SIMSBURY — Jay Sottolano is on a mission to raise awareness about the challenges facing profoundly deaf children.
Sottolano, 62, who lives in the town’s Tariffville section, recently returned from a mission trip to Jamaica with Songs for Sound, a group based in Nashville that works to provide cochlear implants and hearing aids to deaf children.
Sottolano explained that 360 million people worldwide suffer from some form of disabling hearing loss, but the problem is particularly dire in Third World countries, where children with disabilities are often left to fend for themselves.
So after receiving backing from Mark Hoch, general manager of New Country Motor Car Group , Sottolano joined the group’s founder, Jaime Vernon, two audiologists and two speech therapists to help bring hearing aids to children attending the Jamaica Christian School for the Deaf.

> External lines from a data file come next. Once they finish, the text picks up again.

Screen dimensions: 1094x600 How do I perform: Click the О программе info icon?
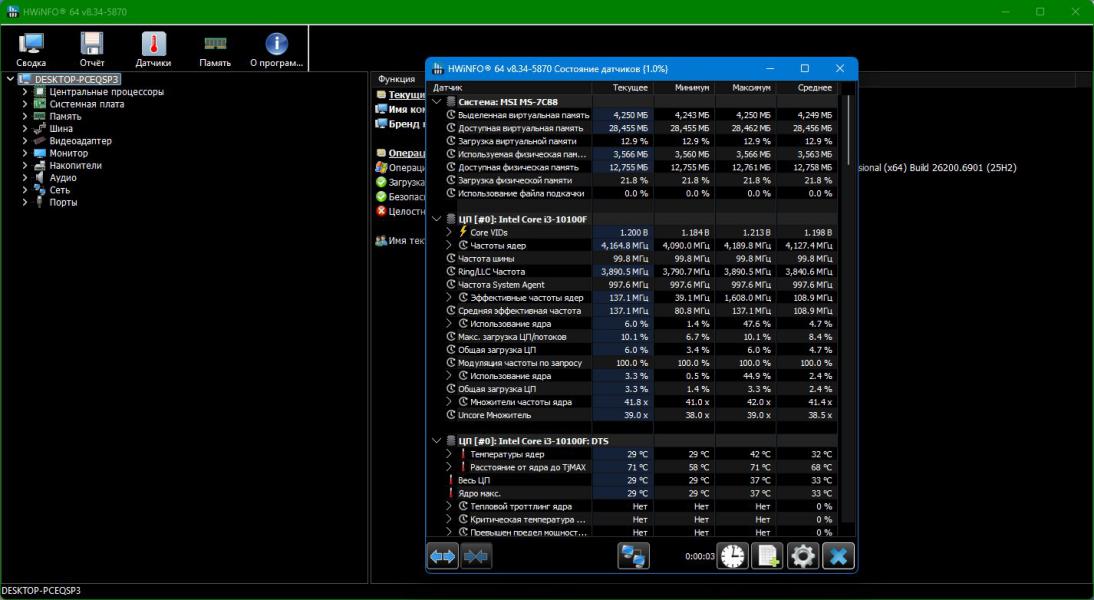coord(276,48)
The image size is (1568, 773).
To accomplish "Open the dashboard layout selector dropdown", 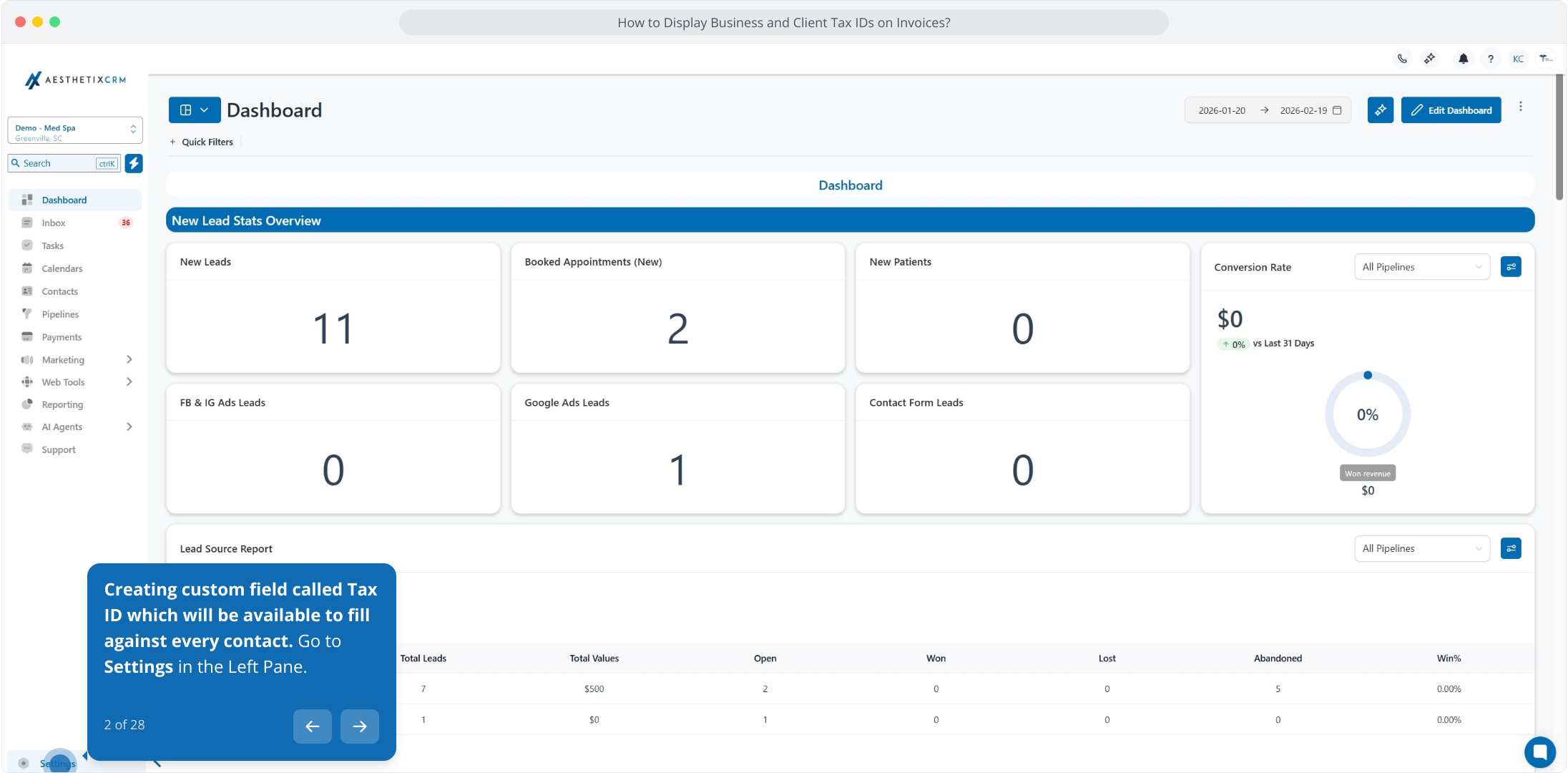I will [194, 110].

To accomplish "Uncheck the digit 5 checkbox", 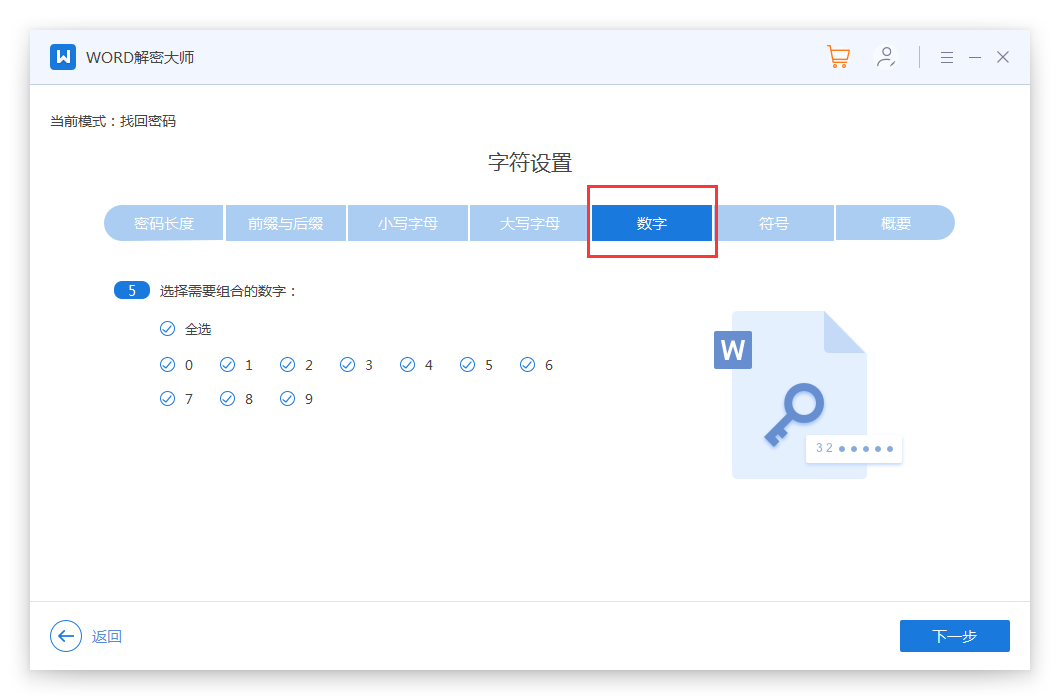I will click(x=468, y=365).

The volunteer group had four days to conduct hearing and comprehension tests for more than 60 deaf students at the school. Within that short time period, the group was able to distribute nearly 70, $1,000 hearing aids so that every child was fitted with at least one, and in some cases, two devices.
“My job was to document all of this,” said Sottolano, who is working on a documentary for the organization. “Everyone did what we had to when we were down there and in the end we got it done. And every single child, to our amazement, gained some level of sound.”
Sottolano captured the children’s reactions as they heard the sounds of others and the sound of their own voices for the first time.
“It is the most rewarding thing that you could possibly imagine,” he said, explaining that the speech therapists would cover their mouths as they made a series of three distinct sounds for each child to repeat. “When you look at the videos, you’re going to be amazed.”
Sottolano described one moderately deaf teenaged boy who was able to articulate words within hours of receiving his hearing aids.
“In the course of a couple hours, his speech capability improved, he was self-correcting,” he said, adding that one of the most amazing moments happened after the therapist said, ‘I love you.’ “He turns back, clear as a bell, he says ‘I love you.'”
The group now hopes to raise money to return to the school this fall.
“The goal is to try to go back and take it to the next level now,” Sottolano said. “We planted a seed … Hopefully, some of these kids will be recipients of cochlear implants.”